ただ板谷さんの方が真木さんよりもリーダーっぽくは見えるのでこれはこれでアリだったのかなとは思いますね。
サブタイの「強い気持ち・強い愛」って何?
90年代を代表するアーティスト、オザケンこと小沢健二の楽曲のタイトルから由来。正直私は全くこの曲の存じ上げませんでした。
作品中でもTRFや安室ちゃんばかりが注目が集まるので敢えて小沢健二にして気を引こうという感じで当て馬感あるけどエエんか・・・と思いながら観てました。
ただ正直「SUNNY~SWEET 19 BLUES~」「SUNNY~これが私たちの生きる道~」とかの方が楽曲の知名度、作品的には内容が分かりやすかったんじゃないかな~とも。(タイトルセンス皆無や・・・)
この作品の見どころは。
キャストの個性が一人ひとり輝いている。
現代パートのキャストは篠原涼子、小池栄子、渡辺直美、ともさかりえ、板谷由夏と濃いメンツ揃い。加えてリリー・フランキーという個性の強いキャラもいるため一人ひとりが輝いていて活躍しているといっても過言ではなかろう。
一方の学生パートも負けてはいない。知名度では申し分ない広瀬すずはもちろんのこと、渡辺直美の学生時代を演じた富田望生もその一人である。私はスポ根映画好きもあって「チア☆ダン」「あさひなぐ」より富田さんの存在は知っていましたが、インパクトは作品中では群を抜いているといっても過言ではないです。今回も見事に高校パートでは一人ずば抜けて印象に残りやすい良いキャラでした。
板谷由夏の学生時代を演じた山本舞香も相当インパクトを残していました。清純派かなーと思っていたのですが、意外とヤンキーっぽさも隠しておらずあのマツコさんも将来大物になるとか言われてましたかね。山本さんは映画「恋は雨上がりのように」でも後半からちょろっと出るシーンでしたが主演の小松菜さんを食う勢いで圧倒していました。
また小池栄子、ともさかりえの学生時代を演じた野田さん、田辺さんに関しても他に比べるとインパクトは少々劣るものの雰囲気が残っている良いキャストの選ばれ方だったと思います。
そして最後に池田エライザ。「となりの怪物くん」でも唯一の花形として活躍?(違うか)していましたがやっぱスタイルの良さは私も羨ましいですなー。今作の役としてはモデルとして将来有望というのも文句ナシ。
また学生時代に登場した三浦春馬もイケメン枠で良い味を出しておりました。実写版「進撃の巨人」以降全く映画に出てこなかったので大丈夫かな?と心配にもなりましたがここのところ「銀魂2」の伊藤先生とはまた一味違うロン毛姿で性格的にもイケてる男というハマり役。

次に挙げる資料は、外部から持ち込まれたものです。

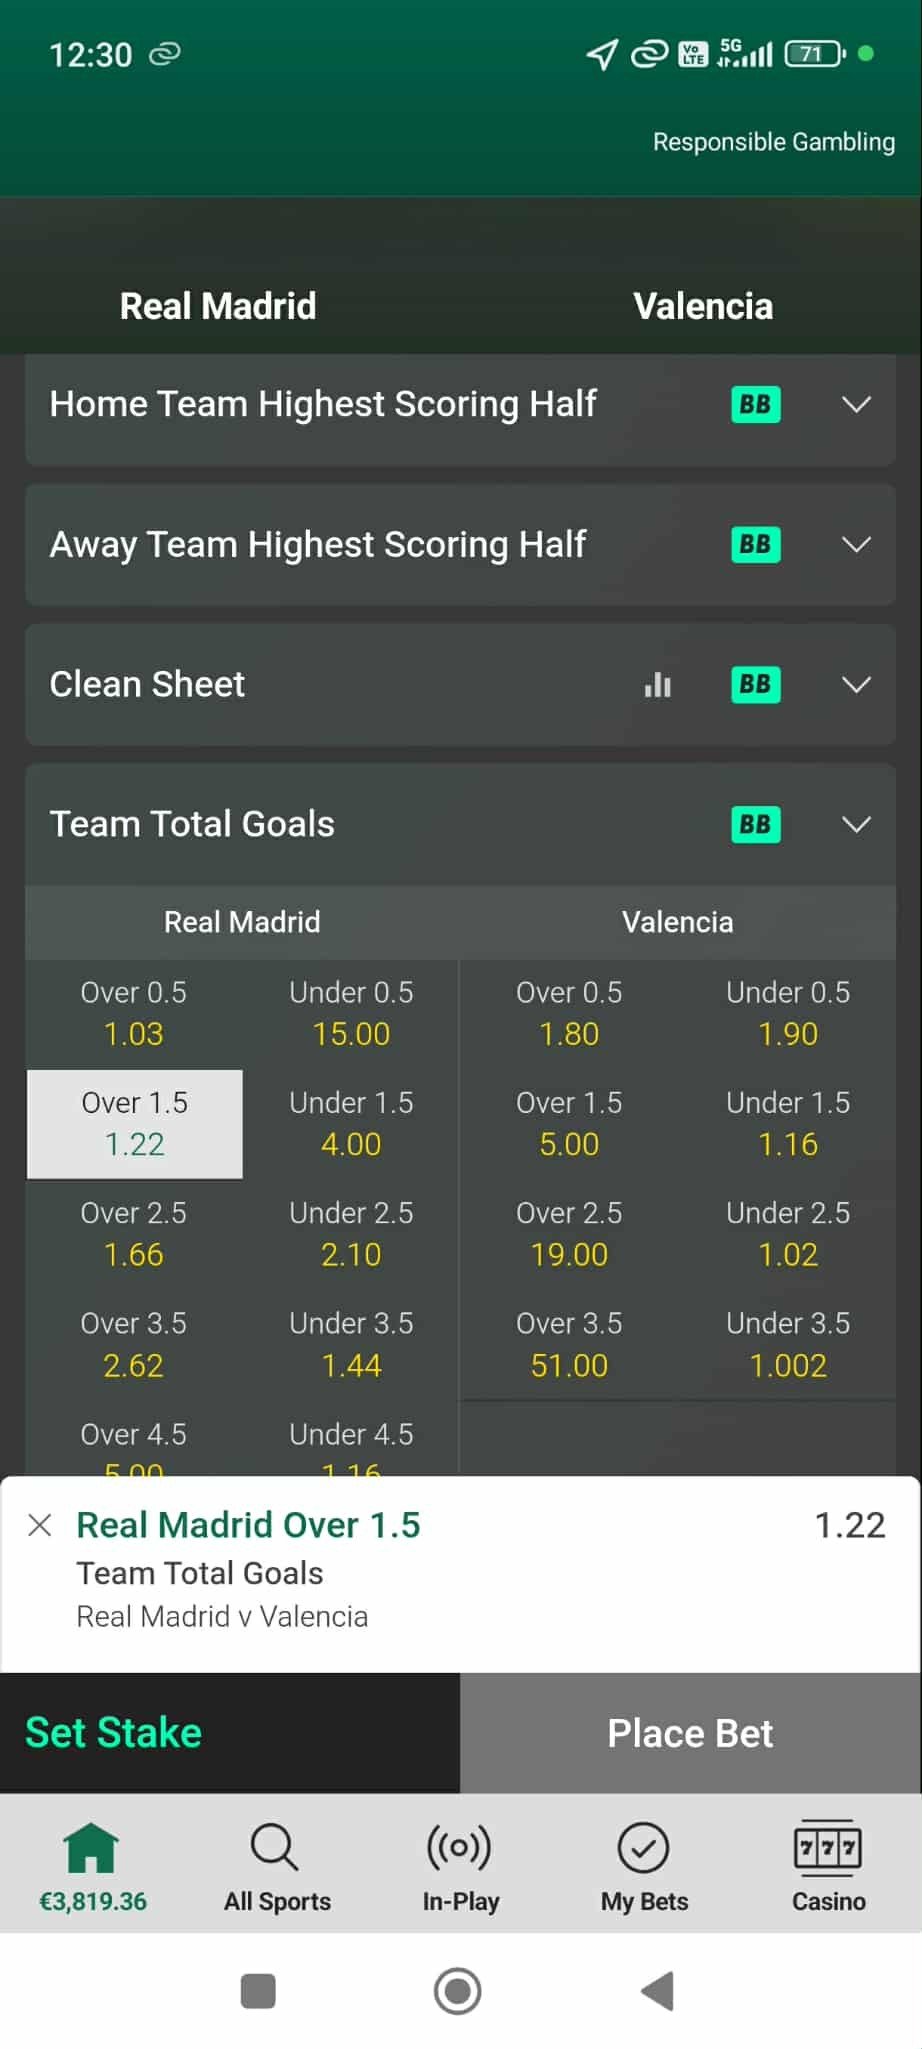Collapse the Team Total Goals market

click(x=856, y=825)
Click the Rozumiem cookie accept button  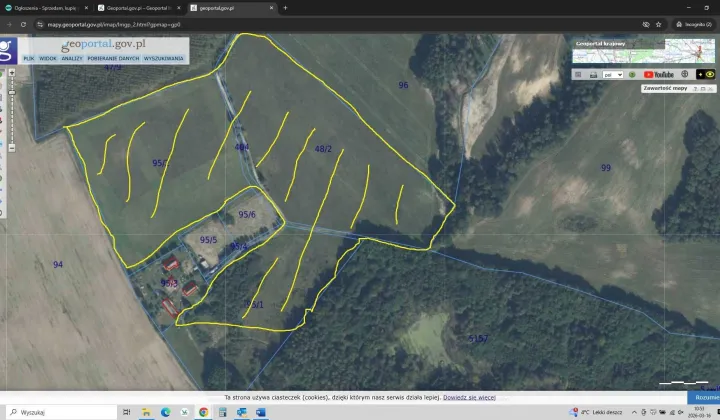[x=703, y=397]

最近は当たり役も多くて何よりですね。
また公式サイトではあまり紹介されていませんが、奈美の母にはキムラ緑子さんが演じる。まさか「銀魂2」「検察側の罪人」「SUNNY 強い気持ち・強い愛」と3連続でお目にかかるとは思ってもいませんでした。母役ということでは「祈りの幕が下りる時」以来の役柄ですが相変わらずちょっとヤバい母親を演じるのも上手く流石です。

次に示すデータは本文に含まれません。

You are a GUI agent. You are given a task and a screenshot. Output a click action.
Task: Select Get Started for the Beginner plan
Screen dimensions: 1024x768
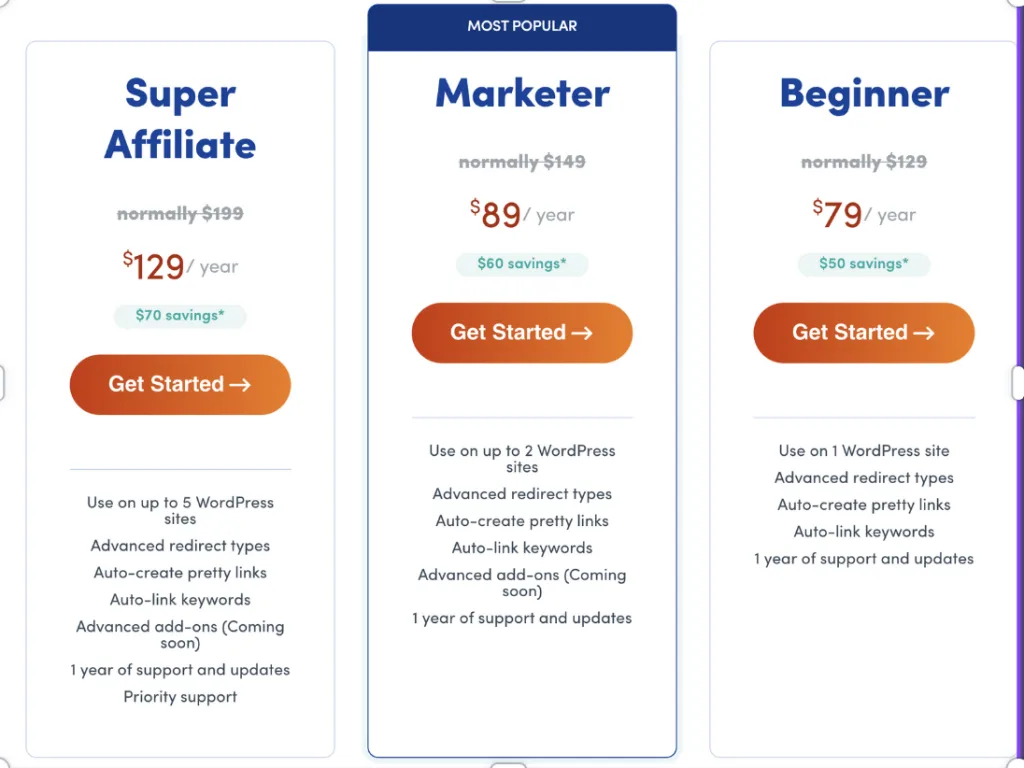(863, 333)

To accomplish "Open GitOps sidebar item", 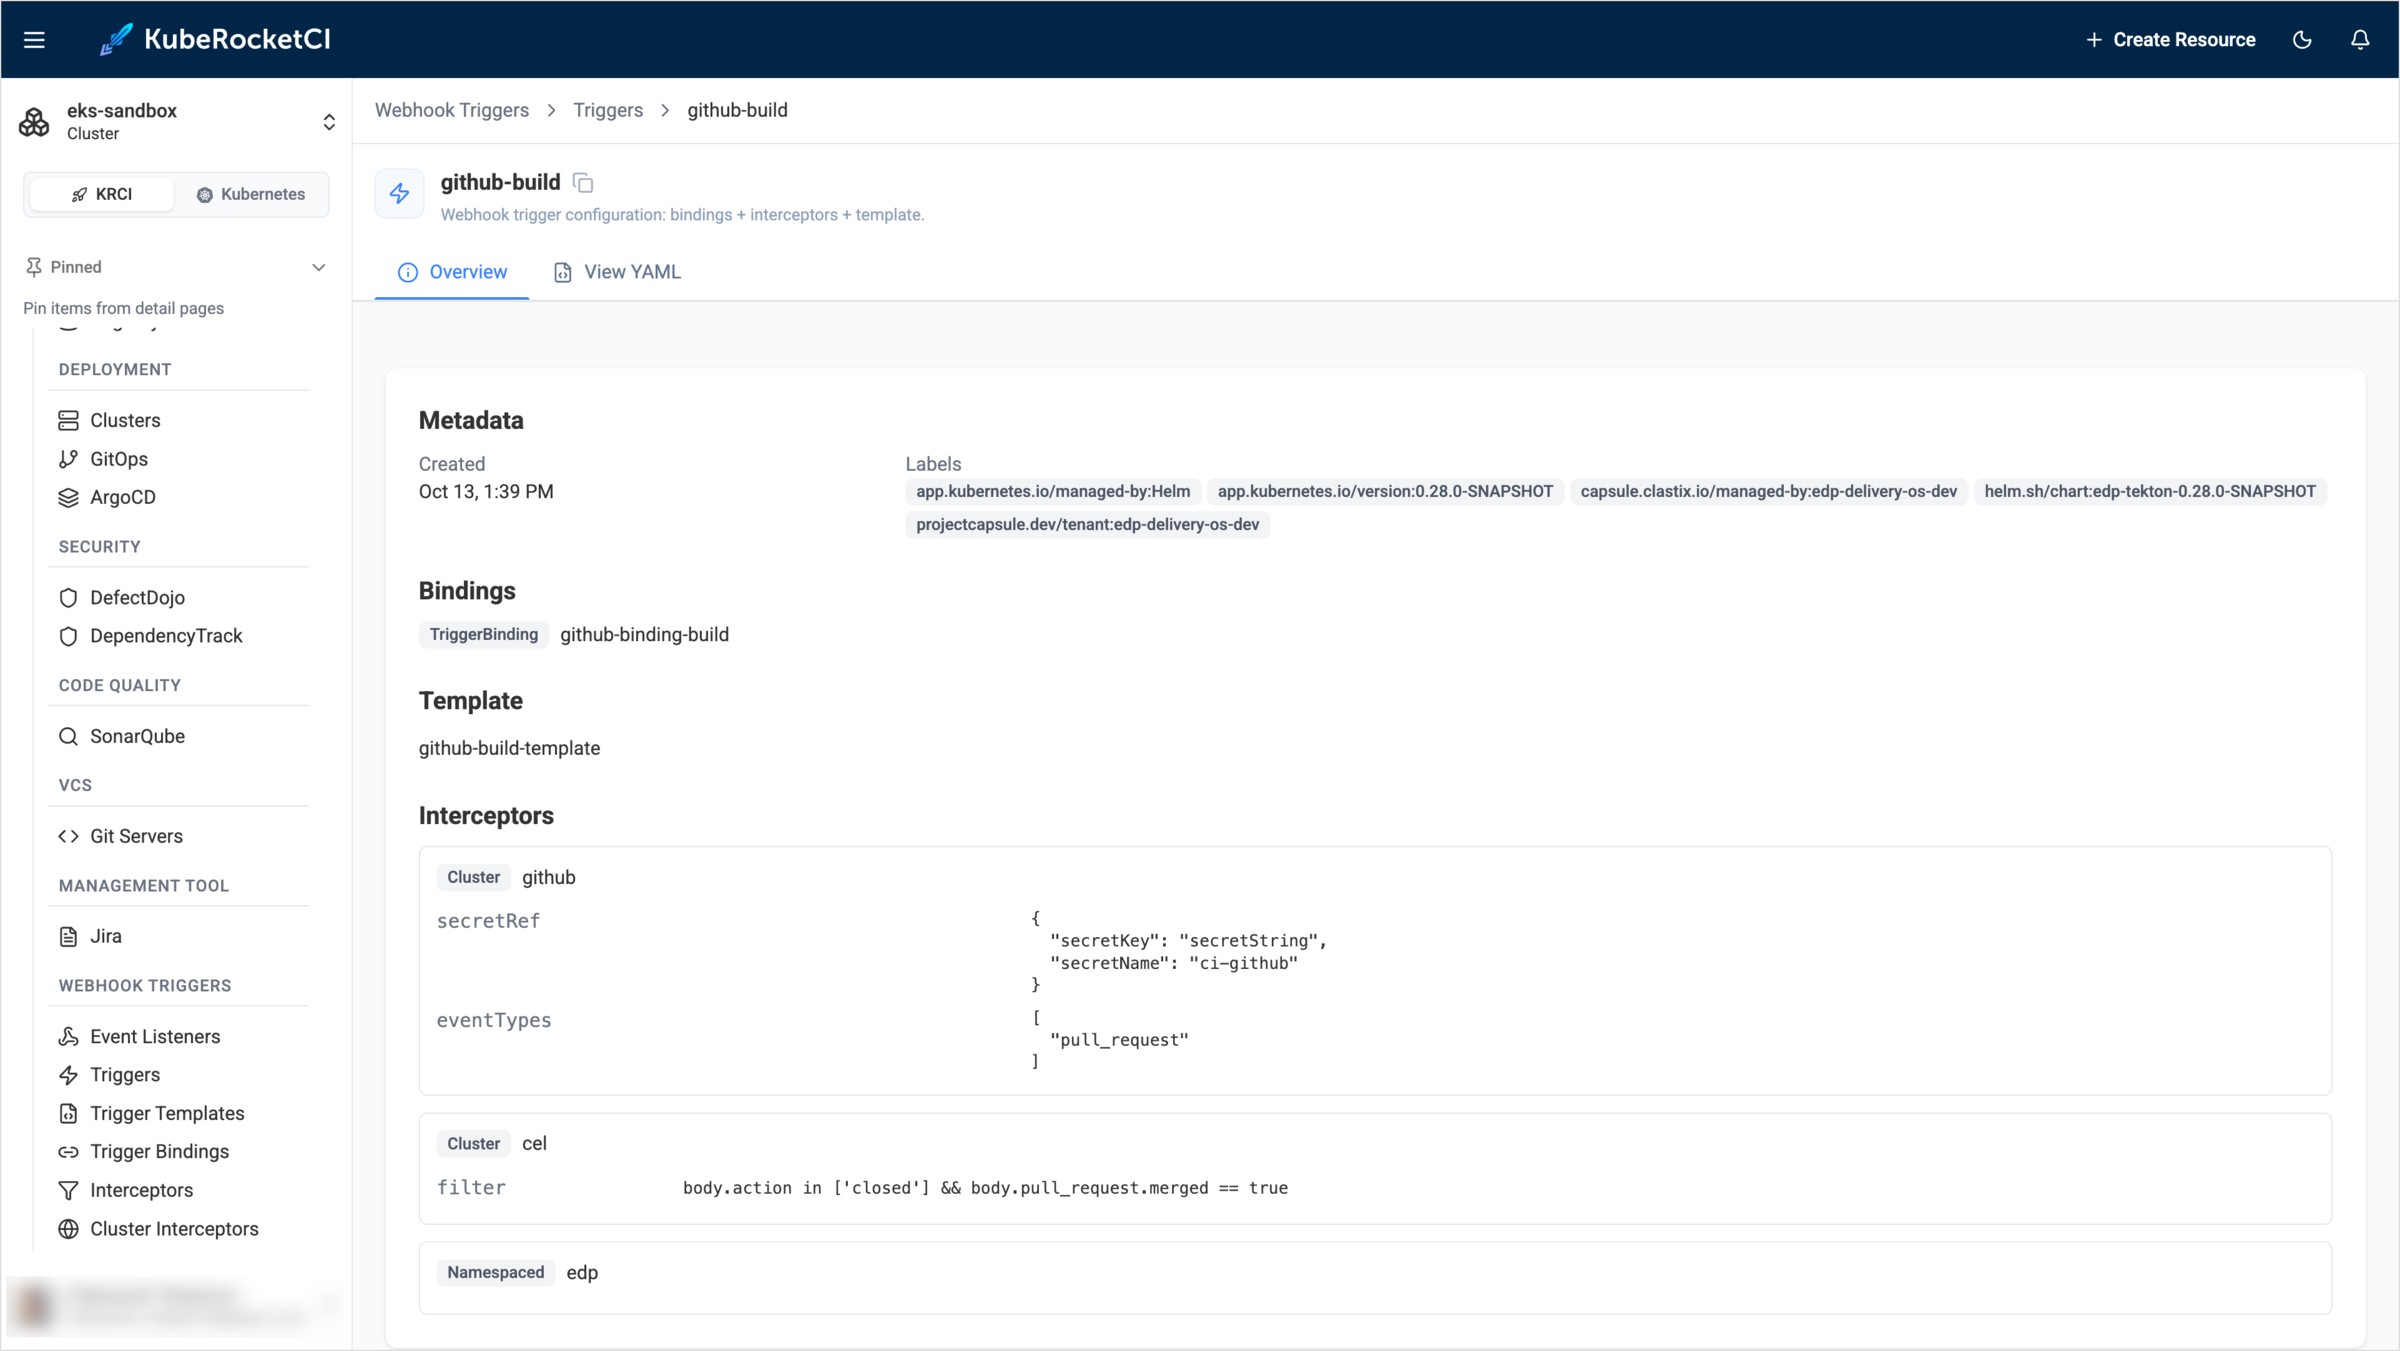I will (x=118, y=459).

現代パートで奈美の娘には最近だとauのCM「意識高すぎ髙杉くん」のじゃない方、ドラマ「この世界の片隅に」で主演を務める松本穂香さん。
ちょっと違う気もするけど概ね90年代後半を再現した作品。
個人的評価:★★★★☆(3.8/5.0点)
ちょっとオーバーな部分や違う気がする?ような部分もありますが、「ポケベル」「テレクラ」「ルーズソックス」などと90年代を象徴するようなフレーズや時代背景も描いたネタもただただ懐かしいなー・・・と浸りつつも、笑いどころあり泣き所ありの作品です。
まぁ大根監督というより正直キャストや楽曲の功績がデカいかな?(もちろん監督の功績もあるのですけどね)
結構面白かったでの2回目観るか検討はしています。今後の口コミでの伸びに期待ですね。
※一応ここで終了ですが、以降はネタバレ要素で興味のある方はどうぞ。
※以降ネタバレ要素です。興味のある方だけどうぞ。
簡潔にまとめると、結果として高校時代にビデオレターで将来の自分に「自分で会社を作り社長になる」といった芹香(板谷由夏)が実際に有言実行して成功したわけで、そんな彼女に色々な問題を抱えたサニーのメンバーが助けられてスゲー!という話な気もしますね。
Q1.結局「奈々」の大人は誰が演じていたのか?
これは「サニー」のメンバーを高校時代⇒現在のキャストに整理してみました。
ところでよく考えてみると池田エライザ演じる奈々の大人役だけ紹介されていませんね。でも観た方は分かる通り「最後に大人役として出ていなかったっけ?」と思った人もいるでしょう。
すぐ状況が整理できた人は分かったと思いますが、奈々の大人役を演じたのは高校時代を演じた池田エライザさん本人です。(篠原涼子らと同学年という設定もありショートカット姿で少し大人っぽいメイクになっていました)
Q2.結局これってどういうこと?
一人だけ大人役を高校時代に演じた本人がイメチェンして登場してきた。
結局これってどういうことなのかということですが、原作となる韓国版もその辺の結末は考え方は個人に委ねるという形でどれが正解というわけではなさそうでしょうかね。
私の考え方としてはあの奈々の姿は本人ではなく他のメンバーたちに見えた幻だったという線があるのではないかと思いました。というのもモデルとしても有望だった彼女が事件で顔に大きく傷が残ってしまったショックで自殺してしまった・・・と。
ただ他の方の意見とかも見てみると生きているという説もありますしやはり人それぞれなのではないかと思います。
Q3.三浦春馬がガムが髪に付いた時に言っていた「伊東家の食卓」とは?
若い人は意外とこの番組を知らない人も多いでしょう。
伊東家の食卓は90年代後半に日本テレビで伊東四朗さん扮する父親とその家族が「日常で役立つ裏ワザ」を紹介していく番組でした。ちなみに伊東四朗さんが分からないという方には今ではテレ朝の正月番組といえる「格付けチェック」の浜ちゃんの隣にいるおじさんと言えば分かるでしょうか?